ABSTRACT

The links between Hong Kong and Sydney, Australia’s oldest and largest city, extend back to the middle of the last century when Hong Kong was a major embarkation point for Chinese seeking their fortunes in the Australian goldfields. As in North America, Guangdong and the hinterland of Hong Kong were the major sources of nineteenth-century Chinese immigration to Australia. Since that time, when Sydney was primarily a staging point for the Chinese sojourners en route to the goldfields and work in the country areas, the circumstances of Chinese settlement in Sydney have changed. The transitory gold miners have been replaced by professionals and highly skilled workers, families, students, businesspeople, and tourists.

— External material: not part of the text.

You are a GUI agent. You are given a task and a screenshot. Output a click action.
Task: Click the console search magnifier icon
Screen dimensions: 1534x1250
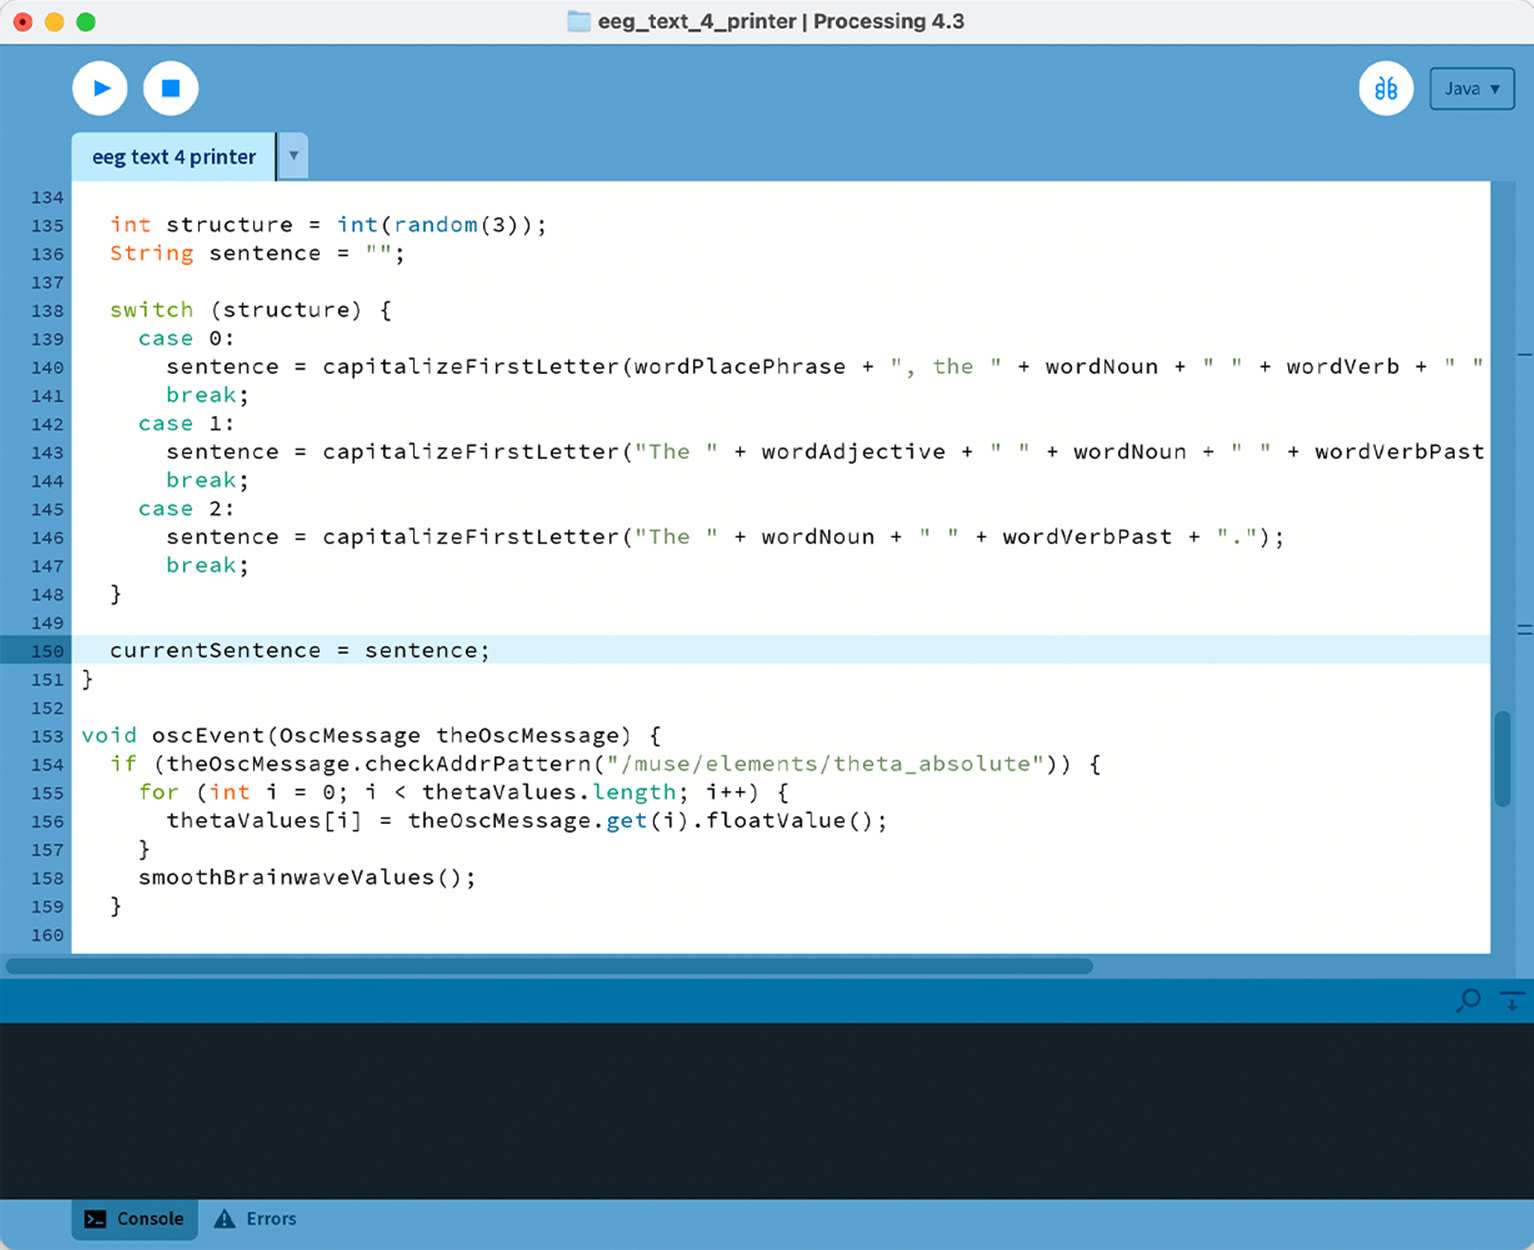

Just as Hong Kong has grown from a tiny entrepôt over the last century, Sydney, too, has become a modem economic and financial center with an ethnically very diverse population which includes Chinese from many parts of Southeast Asia, as well as Taiwan, mainland China, and Hong Kong. Within this very diverse population, Hong Kong Chinese have come to occupy an increasingly prominent place. This chapter examines the nature of Hong Kong settlement experiences and patterns in the context of both the changing features of Hong Kong and Chinese settlement in Australia and the national structures and social policies which have influenced Sydney’s contemporary character.